In adopting the FIAP Canada joins an informal global coalition of countries with a “feminist foreign
policy.” In the 2018/2019 fiscal year, Canada reportedly reached its goal of ensuring that 95% of
bilateral international assistance budget addressed gender equality as a principal or significant
objective. However, only a fraction of that funding is allocated to initiatives that directly address
gender equality (6.2% in the same fiscal year). The FIAP also targets to allocate 15% of bilateral
assistance to gender-focused initiatives.
The ambition encapsulated by the benchmark of 95%, however, leaves room for bureaucratic
“gender-washing” against which the latest OECD report warns, calling on Canada not to undermine
the integrity of the gender marker system that ranks the level of gender equality considerations in
international assistance programming.
While investments in programs addressing root causes of gender inequality are yet to materialize,
Canada is taking an important normative stance arguing for long-term, predictable, and flexible
funding to women’s rights organizations.. Canada’s deliberate focus on feminist lens has also
resulted in the development of vital policy instruments to support this framework.
Canada has continued to maintain its commitment to the most disadvantaged countries. Climate
finance, however, is an area for which civil society is advocating for increased and more diverse
funding. Canada’s climate finance portfolio should also increase its investment in projects that
address gender equality as a principal target and those that are channeled through the civil society,
which currently implements only about 7% of allocations.
Canada, as a feminist donor, has yet to articulate its strategy for effectively shifting decision-making
opportunities to local actors with intimate knowledge of local contexts and accountability to target
populations across the triple nexus. The Canadian government continues to struggle to allocate
substantial increases in its ODA to properly address root causes of key development challenges such
as climate change, poverty, and inequality. Instead, it has been encouraging alternative funding tools
to maximize the impact of its ODA.
Canada’s FIAP is increasingly being strengthened by additional policy tools, guidelines, and strategic
investments that build on sector experience on how to achieve the highest and the most
trans formative impact. However, Canada’s donor profile in many partner countries has been tainted
by a fragmented and at times incoherent foreign policy approach.
Canada’s feminist foreign policy aspirations are discredited by trade and security choices such as
arms deals that aggravate some of the direst humanitarian crises and enable human rights abuses.

Ensuring the integrity of Canada’s missions and the coherence between its interventions across political, economic, and environmental sphere is a complex yet a fundamental requisite for Canada’s good standing in conflict affected and fragile contexts.
To craft a coherent feminist foreign policy, GAC launched consultations in October 2020. It would be
important that this policy is supported by appropriate budgetary allocations.
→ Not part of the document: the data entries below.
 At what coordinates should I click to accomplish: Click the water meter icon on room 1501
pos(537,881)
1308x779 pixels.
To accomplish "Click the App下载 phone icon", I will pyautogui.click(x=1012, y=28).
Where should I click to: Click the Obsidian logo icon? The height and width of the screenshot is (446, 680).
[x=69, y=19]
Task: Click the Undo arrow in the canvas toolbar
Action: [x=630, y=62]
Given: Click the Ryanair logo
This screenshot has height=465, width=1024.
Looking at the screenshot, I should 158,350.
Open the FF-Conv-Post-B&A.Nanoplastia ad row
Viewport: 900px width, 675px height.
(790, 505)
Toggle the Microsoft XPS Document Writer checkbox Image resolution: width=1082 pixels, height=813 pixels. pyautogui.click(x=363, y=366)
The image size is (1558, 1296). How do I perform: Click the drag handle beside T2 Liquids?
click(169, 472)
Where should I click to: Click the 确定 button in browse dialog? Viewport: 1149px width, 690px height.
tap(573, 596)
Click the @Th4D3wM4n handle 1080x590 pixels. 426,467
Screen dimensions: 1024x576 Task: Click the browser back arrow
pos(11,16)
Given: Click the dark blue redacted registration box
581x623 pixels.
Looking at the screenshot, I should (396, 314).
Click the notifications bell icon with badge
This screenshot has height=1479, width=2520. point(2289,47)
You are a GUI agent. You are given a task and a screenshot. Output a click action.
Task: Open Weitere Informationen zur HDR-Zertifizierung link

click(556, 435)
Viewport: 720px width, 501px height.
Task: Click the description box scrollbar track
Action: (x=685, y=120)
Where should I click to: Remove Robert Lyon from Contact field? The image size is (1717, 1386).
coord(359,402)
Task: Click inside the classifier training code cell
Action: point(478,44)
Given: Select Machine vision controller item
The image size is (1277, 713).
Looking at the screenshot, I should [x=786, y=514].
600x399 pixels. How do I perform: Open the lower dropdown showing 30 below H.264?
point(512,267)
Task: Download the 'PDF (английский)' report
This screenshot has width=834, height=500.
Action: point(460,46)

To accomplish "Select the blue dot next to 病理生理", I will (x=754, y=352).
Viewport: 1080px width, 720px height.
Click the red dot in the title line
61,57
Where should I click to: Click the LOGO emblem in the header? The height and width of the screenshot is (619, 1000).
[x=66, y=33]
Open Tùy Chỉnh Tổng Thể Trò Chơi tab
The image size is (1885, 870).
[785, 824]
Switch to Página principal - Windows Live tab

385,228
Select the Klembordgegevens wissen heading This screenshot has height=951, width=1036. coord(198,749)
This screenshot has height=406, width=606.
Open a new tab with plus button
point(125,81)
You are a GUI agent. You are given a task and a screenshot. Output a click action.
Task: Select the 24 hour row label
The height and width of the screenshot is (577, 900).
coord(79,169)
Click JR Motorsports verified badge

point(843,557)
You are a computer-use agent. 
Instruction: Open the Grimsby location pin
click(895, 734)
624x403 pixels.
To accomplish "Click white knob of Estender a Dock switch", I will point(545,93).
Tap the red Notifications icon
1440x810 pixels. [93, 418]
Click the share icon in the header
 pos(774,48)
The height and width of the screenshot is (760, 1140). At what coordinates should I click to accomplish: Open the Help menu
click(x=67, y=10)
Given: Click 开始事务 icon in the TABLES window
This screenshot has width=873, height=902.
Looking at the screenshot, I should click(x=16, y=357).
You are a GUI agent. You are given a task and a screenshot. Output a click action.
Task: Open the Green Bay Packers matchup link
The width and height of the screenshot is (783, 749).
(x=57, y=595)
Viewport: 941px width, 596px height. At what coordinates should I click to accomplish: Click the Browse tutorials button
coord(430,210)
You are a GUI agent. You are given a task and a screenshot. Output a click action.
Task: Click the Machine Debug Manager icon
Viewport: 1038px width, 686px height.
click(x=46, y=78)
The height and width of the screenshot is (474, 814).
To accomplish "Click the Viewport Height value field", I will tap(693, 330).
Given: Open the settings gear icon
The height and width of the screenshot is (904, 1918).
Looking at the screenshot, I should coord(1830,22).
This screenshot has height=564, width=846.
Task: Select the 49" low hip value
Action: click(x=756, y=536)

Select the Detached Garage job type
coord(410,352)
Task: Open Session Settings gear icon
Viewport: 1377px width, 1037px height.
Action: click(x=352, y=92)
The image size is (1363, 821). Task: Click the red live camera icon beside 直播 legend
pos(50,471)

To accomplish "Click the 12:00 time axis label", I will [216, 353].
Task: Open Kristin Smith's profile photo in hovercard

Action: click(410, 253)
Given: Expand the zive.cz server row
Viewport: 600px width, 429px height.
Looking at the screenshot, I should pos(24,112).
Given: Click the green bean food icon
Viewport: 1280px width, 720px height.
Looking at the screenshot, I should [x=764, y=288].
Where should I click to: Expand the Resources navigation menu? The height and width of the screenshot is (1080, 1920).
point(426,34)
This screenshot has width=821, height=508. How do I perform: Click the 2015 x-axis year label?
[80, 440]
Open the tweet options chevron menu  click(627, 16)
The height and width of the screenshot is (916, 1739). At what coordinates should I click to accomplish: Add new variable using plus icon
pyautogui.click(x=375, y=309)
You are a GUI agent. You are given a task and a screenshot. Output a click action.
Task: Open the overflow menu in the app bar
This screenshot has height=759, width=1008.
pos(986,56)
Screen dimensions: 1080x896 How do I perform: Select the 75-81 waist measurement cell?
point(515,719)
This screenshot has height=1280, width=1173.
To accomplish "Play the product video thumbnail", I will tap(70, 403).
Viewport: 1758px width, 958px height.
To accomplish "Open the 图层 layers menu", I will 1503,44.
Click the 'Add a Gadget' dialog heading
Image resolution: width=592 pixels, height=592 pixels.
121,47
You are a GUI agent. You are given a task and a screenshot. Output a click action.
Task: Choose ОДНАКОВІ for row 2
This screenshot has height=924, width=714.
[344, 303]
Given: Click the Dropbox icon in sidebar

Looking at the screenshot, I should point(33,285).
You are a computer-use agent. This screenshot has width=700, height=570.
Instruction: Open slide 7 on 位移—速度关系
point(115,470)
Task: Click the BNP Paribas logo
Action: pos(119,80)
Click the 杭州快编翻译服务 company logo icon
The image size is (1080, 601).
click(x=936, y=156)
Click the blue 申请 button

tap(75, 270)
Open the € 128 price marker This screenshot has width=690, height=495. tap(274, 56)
A feminist foreign
policy would be interrogated in relation to commitments towards a more inter sectional approach.
For FIAP to be effective, Canada’s entire foreign policy must be transformed to include a coherent
set of trans formative objectives encompassing trade, diplomacy, and international assistance,
consistent with feminist principles. This will require a different narrative about Canada on a global
stage: one focused less on specific Canadian achievements and more on Canada’s role in propelling
forward a feminist agenda of progressive peer countries and integrating the perspectives of
marginalized groups in key decision-making processes on global, regional, and national scales.